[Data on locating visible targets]

==============================

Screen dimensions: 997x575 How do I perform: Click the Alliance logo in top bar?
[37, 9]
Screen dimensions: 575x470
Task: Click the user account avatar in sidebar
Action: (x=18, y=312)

==============================

PROBLEM TO WORK ON -
Reproduce all of the records above without changing a single character.

EXPECTED ANSWER -
Screen dimensions: 997x575 How do I perform: Click the Alliance logo in top bar?
[37, 9]
Screen dimensions: 575x470
Task: Click the user account avatar in sidebar
Action: (x=18, y=312)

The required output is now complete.